In 1987, Prime Minister Ezekiel Alebua appointed a Constitutional Review Committee, chaired by his predecessor Solomon Mamaloni. The committee's report presented in 1988 again recommended abolition of the monarchy as part of a wider process of indigenisation, with only indigenous Solomon Islanders eligible to become president. The new president was to have greater powers than the governor-general, such as greater powers to dissolve parliament on their own initiative, but without a full executive presidency. Mamaloni was re-elected prime minister in 1989, but failed to bring about the committee's recommendations.

===21st century===
A further process of constitutional review was initiated in response to civil unrest which broke out in Solomon Islands in the late 1990s, with the Townsville Peace Agreement of 2000 requiring the government to establish a constitutional council. The Federal Constitution of Solomon Islands Bill 2004 produced by the process envisaged Solomon Islands becoming a federal republic. In 2007 the government established the Constitutional Congress, which produced further draft federal constitutions in 2009 and 2011; the latter provided for the country to be renamed the Democratic Federal Republic of Solomon Islands.

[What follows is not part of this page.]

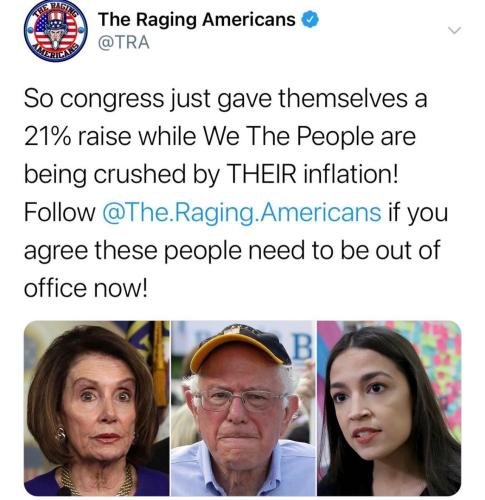Click the tweet text about 21% raise
This screenshot has height=500, width=485.
(236, 193)
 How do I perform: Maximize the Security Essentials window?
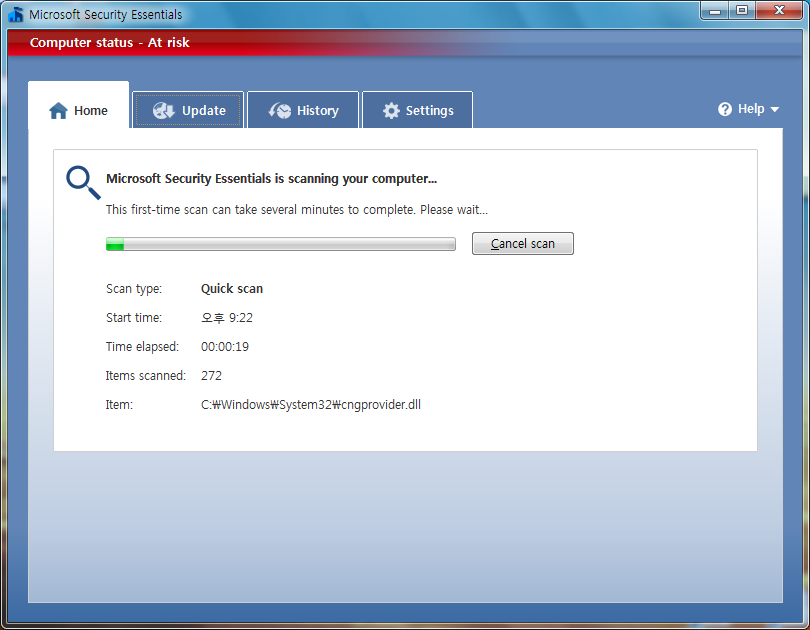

A further revised draft Constitution of the Republic of Solomon Islands was released by the Solomon Islands government in 2018.

In 2022, Prime Minister Manasseh Sogavare promised to enact the new federal constitution by 2026, following pressure from Guadalcanal provincial leaders. Sogavare's government amended the constitution in 2023 to establish a process for the repeal of the 1978 constitution, including the creation of a Constituent Assembly which would approve a final constitution based on the 2018 draft for a parliamentary vote.